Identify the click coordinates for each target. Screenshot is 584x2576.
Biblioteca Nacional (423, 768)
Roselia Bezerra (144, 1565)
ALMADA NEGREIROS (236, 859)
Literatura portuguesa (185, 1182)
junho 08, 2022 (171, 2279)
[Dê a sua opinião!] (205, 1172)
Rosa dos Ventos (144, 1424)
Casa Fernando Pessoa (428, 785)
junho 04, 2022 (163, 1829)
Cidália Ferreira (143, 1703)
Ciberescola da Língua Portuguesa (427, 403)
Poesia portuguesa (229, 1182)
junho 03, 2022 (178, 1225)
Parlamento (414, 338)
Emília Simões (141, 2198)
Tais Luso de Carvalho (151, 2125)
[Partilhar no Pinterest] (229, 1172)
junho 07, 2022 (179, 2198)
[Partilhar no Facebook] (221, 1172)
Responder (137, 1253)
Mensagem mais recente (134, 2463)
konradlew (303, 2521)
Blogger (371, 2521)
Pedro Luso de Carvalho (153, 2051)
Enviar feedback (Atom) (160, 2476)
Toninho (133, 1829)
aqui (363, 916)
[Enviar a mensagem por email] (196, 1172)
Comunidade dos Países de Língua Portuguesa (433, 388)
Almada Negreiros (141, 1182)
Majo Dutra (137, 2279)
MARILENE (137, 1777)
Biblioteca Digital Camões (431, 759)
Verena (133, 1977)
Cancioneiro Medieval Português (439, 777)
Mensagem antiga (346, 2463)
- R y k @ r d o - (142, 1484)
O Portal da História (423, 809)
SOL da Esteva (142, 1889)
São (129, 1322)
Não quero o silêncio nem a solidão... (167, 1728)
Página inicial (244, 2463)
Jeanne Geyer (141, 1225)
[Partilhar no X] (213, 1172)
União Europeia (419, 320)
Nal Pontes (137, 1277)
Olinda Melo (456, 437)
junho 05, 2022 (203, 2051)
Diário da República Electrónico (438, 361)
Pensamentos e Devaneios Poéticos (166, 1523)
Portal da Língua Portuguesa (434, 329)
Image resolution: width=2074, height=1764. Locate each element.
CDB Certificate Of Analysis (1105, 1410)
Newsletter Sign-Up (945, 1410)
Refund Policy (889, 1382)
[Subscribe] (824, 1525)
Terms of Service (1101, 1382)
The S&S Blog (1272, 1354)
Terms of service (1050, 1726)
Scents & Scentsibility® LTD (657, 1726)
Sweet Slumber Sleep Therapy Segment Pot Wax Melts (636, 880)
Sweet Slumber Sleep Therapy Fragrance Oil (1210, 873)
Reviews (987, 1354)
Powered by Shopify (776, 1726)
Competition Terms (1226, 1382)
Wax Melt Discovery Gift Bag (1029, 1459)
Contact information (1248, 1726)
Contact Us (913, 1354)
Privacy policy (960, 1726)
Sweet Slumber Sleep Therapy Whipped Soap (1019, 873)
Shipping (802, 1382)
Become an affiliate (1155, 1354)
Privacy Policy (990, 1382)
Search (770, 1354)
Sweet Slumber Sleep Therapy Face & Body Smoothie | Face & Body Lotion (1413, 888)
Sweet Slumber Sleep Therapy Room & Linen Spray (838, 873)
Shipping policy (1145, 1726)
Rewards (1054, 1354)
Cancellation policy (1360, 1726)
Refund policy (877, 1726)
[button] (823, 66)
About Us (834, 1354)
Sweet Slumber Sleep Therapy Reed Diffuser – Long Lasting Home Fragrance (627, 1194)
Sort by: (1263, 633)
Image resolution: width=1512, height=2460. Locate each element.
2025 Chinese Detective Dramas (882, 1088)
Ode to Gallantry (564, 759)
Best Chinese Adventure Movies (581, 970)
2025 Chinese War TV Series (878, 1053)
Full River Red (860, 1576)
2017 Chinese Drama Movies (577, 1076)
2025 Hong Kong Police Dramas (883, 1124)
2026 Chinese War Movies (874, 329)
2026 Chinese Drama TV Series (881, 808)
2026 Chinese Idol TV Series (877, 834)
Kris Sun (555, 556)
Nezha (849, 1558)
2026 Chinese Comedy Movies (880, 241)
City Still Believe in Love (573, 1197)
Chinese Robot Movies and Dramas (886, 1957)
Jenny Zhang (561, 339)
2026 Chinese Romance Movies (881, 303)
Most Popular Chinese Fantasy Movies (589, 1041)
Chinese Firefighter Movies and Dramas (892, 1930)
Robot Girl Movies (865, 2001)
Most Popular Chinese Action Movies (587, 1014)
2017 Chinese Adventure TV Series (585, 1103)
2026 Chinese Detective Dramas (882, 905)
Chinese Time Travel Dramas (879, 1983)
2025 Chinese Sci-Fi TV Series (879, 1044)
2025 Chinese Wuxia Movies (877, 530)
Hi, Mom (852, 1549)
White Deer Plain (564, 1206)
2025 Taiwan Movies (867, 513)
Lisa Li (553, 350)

▶ Problem statement: Every entry must be duplicated exactly as it stands.

▶ Final answer:
Identify the click coordinates for each target. Screenshot is 584x2576.
Biblioteca Nacional (423, 768)
Roselia Bezerra (144, 1565)
ALMADA NEGREIROS (236, 859)
Literatura portuguesa (185, 1182)
junho 08, 2022 (171, 2279)
[Dê a sua opinião!] (205, 1172)
Rosa dos Ventos (144, 1424)
Casa Fernando Pessoa (428, 785)
junho 04, 2022 (163, 1829)
Cidália Ferreira (143, 1703)
Ciberescola da Língua Portuguesa (427, 403)
Poesia portuguesa (229, 1182)
junho 03, 2022 (178, 1225)
Parlamento (414, 338)
Emília Simões (141, 2198)
Tais Luso de Carvalho (151, 2125)
[Partilhar no Pinterest] (229, 1172)
junho 07, 2022 (179, 2198)
[Partilhar no Facebook] (221, 1172)
Responder (137, 1253)
Mensagem mais recente (134, 2463)
konradlew (303, 2521)
Blogger (371, 2521)
Pedro Luso de Carvalho (153, 2051)
Enviar feedback (Atom) (160, 2476)
Toninho (133, 1829)
aqui (363, 916)
[Enviar a mensagem por email] (196, 1172)
Comunidade dos Países de Língua Portuguesa (433, 388)
Almada Negreiros (141, 1182)
Majo Dutra (137, 2279)
MARILENE (137, 1777)
Biblioteca Digital Camões (431, 759)
Verena (133, 1977)
Cancioneiro Medieval Português (439, 777)
Mensagem antiga (346, 2463)
- R y k @ r d o - (142, 1484)
O Portal da História (423, 809)
SOL da Esteva (142, 1889)
São (129, 1322)
Não quero o silêncio nem a solidão... (167, 1728)
Página inicial (244, 2463)
Jeanne Geyer (141, 1225)
[Partilhar no X] (213, 1172)
União Europeia (419, 320)
Nal Pontes (137, 1277)
Olinda Melo (456, 437)
junho 05, 2022 (203, 2051)
Diário da República Electrónico (438, 361)
Pensamentos e Devaneios Poéticos (166, 1523)
Portal da Língua Portuguesa (434, 329)
Image resolution: width=2074, height=1764. Locate each element.
CDB Certificate Of Analysis (1105, 1410)
Newsletter Sign-Up (945, 1410)
Refund Policy (889, 1382)
[Subscribe] (824, 1525)
Terms of Service (1101, 1382)
The S&S Blog (1272, 1354)
Terms of service (1050, 1726)
Scents & Scentsibility® LTD (657, 1726)
Sweet Slumber Sleep Therapy Segment Pot Wax Melts (636, 880)
Sweet Slumber Sleep Therapy Fragrance Oil (1210, 873)
Reviews (987, 1354)
Powered by Shopify (776, 1726)
Competition Terms (1226, 1382)
Wax Melt Discovery Gift Bag (1029, 1459)
Contact information (1248, 1726)
Contact Us (913, 1354)
Privacy policy (960, 1726)
Sweet Slumber Sleep Therapy Whipped Soap (1019, 873)
Shipping (802, 1382)
Become an affiliate (1155, 1354)
Privacy Policy (990, 1382)
Search (770, 1354)
Sweet Slumber Sleep Therapy Face & Body Smoothie | Face & Body Lotion (1413, 888)
Sweet Slumber Sleep Therapy Room & Linen Spray (838, 873)
Shipping policy (1145, 1726)
Rewards (1054, 1354)
Cancellation policy (1360, 1726)
Refund policy (877, 1726)
[button] (823, 66)
About Us (834, 1354)
Sweet Slumber Sleep Therapy Reed Diffuser – Long Lasting Home Fragrance (627, 1194)
Sort by: (1263, 633)
Image resolution: width=1512, height=2460. Locate each element.
2025 Chinese Detective Dramas (882, 1088)
Ode to Gallantry (564, 759)
Best Chinese Adventure Movies (581, 970)
2025 Chinese War TV Series (878, 1053)
Full River Red (860, 1576)
2017 Chinese Drama Movies (577, 1076)
2025 Hong Kong Police Dramas (883, 1124)
2026 Chinese War Movies (874, 329)
2026 Chinese Drama TV Series (881, 808)
2026 Chinese Idol TV Series (877, 834)
Kris Sun (555, 556)
Nezha (849, 1558)
2026 Chinese Comedy Movies (880, 241)
City Still Believe in Love (573, 1197)
Chinese Robot Movies and Dramas (886, 1957)
Jenny Zhang (561, 339)
2026 Chinese Romance Movies (881, 303)
Most Popular Chinese Fantasy Movies (589, 1041)
Chinese Firefighter Movies and Dramas (892, 1930)
Robot Girl Movies (865, 2001)
Most Popular Chinese Action Movies (587, 1014)
2017 Chinese Adventure TV Series (585, 1103)
2026 Chinese Detective Dramas (882, 905)
Chinese Time Travel Dramas (879, 1983)
2025 Chinese Sci-Fi TV Series (879, 1044)
2025 Chinese Wuxia Movies (877, 530)
Hi, Mom (852, 1549)
White Deer Plain (564, 1206)
2025 Taiwan Movies (867, 513)
Lisa Li (553, 350)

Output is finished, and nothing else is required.